Personal information
- Full name: John William Bashley Collins
- Date of birth: 10 August 1942 (age 83)
- Place of birth: Chiswick, London, England
- Position: Inside left

Youth career
- 1950–1959: Queens Park Rangers

Senior career*
- Years: Team / Apps / (Gls)
- 1959–1966: Queens Park Rangers / 172 / (46)
- 1966–1967: Oldham Athletic / 39 / (33)
- 1967–1969: Reading / 85 / (28)
- 1969–1971: Luton Town / 42 / (10)
- 1971–1973: Cambridge United / 97 / (16)
- Total:  / 435 / (132)

= John Collins (footballer, born 1942) =

English footballer (born 1942)

John William Bashley Collins (born 10 August 1942) is an English former footballer who scored 108 goals from 417 appearances in the Football League in the 1960s and early 1970s, playing as an inside left for Queens Park Rangers, Oldham Athletic, Reading, Luton Town and Cambridge United.

Collins came through the youth ranks at Queens Park Rangers, turned professional in 1959 and made his debut in a 1–0 win against Barnsley in April 1960. He went on to play 172 league games for Rangers, scoring 46 league goals, then transferred to Oldham Athletic in 1966 and later had spells at Reading, Luton Town and Cambridge United.

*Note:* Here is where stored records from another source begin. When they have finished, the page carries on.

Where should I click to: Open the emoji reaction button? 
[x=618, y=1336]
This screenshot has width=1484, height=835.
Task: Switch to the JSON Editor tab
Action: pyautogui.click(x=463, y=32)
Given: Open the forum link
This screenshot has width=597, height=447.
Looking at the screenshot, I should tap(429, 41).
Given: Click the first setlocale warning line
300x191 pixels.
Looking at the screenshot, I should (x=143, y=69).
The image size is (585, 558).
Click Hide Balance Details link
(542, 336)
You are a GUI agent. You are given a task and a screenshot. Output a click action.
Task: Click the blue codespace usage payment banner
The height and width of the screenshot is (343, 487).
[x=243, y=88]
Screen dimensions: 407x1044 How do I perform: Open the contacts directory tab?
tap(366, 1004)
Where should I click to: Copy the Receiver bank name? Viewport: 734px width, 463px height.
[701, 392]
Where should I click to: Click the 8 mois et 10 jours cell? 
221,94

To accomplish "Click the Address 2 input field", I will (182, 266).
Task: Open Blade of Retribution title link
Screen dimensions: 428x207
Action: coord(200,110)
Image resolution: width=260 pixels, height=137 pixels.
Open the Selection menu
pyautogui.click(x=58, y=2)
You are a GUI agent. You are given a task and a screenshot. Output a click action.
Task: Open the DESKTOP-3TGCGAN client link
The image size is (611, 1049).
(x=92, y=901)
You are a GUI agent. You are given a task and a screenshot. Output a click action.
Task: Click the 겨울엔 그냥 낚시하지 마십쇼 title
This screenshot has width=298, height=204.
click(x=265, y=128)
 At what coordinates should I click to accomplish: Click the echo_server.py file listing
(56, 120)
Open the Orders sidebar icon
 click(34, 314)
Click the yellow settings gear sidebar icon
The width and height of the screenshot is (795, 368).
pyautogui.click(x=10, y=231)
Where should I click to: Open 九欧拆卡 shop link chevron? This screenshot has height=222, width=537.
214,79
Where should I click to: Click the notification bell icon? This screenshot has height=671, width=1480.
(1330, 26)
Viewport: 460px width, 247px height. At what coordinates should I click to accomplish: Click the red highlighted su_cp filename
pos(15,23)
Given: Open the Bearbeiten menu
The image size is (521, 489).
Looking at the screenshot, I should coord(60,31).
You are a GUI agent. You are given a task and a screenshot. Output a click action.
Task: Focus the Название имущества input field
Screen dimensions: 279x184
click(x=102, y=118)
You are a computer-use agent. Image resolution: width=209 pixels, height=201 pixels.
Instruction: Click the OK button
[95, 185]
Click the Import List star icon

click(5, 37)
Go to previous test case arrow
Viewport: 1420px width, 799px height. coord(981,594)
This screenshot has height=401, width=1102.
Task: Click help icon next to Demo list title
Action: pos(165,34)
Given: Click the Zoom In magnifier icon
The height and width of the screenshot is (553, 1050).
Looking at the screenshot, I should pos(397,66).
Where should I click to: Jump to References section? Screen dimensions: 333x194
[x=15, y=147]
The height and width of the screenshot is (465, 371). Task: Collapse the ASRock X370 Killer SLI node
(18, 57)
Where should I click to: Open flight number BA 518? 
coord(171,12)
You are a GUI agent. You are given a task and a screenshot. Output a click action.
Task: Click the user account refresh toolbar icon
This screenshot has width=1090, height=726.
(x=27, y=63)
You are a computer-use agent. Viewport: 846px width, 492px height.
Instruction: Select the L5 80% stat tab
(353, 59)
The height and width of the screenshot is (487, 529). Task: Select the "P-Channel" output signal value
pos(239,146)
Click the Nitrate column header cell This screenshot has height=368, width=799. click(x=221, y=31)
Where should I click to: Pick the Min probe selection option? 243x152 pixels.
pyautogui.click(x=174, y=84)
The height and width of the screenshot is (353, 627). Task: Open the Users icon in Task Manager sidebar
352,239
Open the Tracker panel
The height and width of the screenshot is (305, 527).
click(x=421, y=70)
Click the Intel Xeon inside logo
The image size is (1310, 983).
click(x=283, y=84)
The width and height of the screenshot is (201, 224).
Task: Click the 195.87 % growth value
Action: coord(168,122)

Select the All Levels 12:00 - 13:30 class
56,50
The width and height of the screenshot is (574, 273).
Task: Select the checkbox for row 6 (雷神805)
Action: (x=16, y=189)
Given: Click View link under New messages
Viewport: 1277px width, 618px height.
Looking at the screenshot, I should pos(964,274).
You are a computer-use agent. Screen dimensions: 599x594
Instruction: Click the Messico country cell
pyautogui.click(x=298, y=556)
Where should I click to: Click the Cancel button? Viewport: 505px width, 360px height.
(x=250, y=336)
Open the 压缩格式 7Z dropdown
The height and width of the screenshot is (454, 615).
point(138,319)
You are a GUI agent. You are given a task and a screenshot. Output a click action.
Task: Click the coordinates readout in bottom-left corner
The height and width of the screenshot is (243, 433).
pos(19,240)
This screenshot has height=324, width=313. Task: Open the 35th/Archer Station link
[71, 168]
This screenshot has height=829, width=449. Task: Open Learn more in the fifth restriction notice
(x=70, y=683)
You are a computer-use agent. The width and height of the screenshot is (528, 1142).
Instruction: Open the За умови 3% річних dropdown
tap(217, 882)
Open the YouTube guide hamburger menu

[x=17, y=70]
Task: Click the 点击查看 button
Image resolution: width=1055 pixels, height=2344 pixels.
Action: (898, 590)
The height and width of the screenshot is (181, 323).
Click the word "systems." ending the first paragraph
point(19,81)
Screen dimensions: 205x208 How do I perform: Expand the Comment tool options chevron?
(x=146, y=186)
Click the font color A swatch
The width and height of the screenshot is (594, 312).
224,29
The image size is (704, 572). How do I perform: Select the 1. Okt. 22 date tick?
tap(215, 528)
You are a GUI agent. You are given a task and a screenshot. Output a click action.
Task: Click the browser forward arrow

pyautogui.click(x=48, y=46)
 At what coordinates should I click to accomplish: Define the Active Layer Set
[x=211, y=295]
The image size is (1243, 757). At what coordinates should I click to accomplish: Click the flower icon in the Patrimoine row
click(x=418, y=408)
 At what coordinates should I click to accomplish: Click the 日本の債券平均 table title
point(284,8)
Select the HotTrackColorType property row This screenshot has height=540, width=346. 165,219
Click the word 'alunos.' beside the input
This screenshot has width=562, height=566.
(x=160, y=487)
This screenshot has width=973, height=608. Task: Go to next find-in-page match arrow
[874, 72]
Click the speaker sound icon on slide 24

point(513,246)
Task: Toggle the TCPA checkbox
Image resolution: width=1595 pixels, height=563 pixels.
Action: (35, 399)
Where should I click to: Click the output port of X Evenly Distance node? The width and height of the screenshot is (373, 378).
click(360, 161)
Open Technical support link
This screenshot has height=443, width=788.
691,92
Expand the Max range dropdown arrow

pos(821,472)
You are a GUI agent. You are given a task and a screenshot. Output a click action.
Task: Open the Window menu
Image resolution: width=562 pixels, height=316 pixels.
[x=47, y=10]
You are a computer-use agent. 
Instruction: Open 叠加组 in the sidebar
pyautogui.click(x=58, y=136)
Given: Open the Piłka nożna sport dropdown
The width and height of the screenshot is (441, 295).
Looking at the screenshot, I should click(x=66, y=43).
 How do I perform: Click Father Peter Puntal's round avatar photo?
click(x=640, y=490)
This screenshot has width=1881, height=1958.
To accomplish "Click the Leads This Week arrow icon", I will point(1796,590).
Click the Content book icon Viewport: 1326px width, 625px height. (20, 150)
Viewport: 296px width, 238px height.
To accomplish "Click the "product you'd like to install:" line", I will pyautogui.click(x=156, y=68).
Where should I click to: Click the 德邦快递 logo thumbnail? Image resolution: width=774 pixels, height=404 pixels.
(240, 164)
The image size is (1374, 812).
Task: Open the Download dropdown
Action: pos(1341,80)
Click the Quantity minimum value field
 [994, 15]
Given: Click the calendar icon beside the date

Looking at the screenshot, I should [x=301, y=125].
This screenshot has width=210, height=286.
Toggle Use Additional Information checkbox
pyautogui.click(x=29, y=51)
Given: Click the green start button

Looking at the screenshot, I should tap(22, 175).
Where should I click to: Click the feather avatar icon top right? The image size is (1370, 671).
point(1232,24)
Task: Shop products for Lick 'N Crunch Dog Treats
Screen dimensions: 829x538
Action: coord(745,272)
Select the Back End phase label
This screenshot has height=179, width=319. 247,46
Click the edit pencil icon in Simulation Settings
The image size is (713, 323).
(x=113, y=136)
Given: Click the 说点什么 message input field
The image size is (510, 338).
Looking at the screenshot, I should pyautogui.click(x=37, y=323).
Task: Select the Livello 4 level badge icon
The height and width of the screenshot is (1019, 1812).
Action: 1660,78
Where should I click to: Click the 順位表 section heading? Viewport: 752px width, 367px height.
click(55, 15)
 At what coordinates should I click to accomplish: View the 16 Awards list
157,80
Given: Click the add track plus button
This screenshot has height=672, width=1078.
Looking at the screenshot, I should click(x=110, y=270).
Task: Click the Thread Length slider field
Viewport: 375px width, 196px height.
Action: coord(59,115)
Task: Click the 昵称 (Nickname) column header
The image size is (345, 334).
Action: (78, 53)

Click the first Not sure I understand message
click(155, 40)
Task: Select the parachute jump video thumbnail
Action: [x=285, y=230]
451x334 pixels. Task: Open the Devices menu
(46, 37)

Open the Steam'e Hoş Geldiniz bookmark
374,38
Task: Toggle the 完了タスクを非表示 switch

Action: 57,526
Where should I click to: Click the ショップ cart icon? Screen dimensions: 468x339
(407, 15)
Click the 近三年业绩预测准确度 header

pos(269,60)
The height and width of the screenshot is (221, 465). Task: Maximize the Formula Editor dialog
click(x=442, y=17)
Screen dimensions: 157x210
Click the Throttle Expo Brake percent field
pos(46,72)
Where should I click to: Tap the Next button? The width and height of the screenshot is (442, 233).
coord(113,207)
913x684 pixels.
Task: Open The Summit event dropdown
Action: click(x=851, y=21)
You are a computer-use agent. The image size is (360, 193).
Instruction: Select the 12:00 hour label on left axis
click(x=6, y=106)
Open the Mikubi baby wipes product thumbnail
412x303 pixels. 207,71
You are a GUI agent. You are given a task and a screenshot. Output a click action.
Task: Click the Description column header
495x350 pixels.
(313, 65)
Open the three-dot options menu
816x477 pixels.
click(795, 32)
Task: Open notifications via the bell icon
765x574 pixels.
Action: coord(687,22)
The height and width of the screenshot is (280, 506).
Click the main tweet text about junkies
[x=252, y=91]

Collins became a cult hero at QPR after famously scoring a hat-trick of headers in a game versus Hull City. Collins also scored a fourth, although this was discounted by match official Cedric Tomlinson.

Ken Wagstaff of Hull later described the performance as: "A hatrick of headers - that's certainly something I'd never be able to do."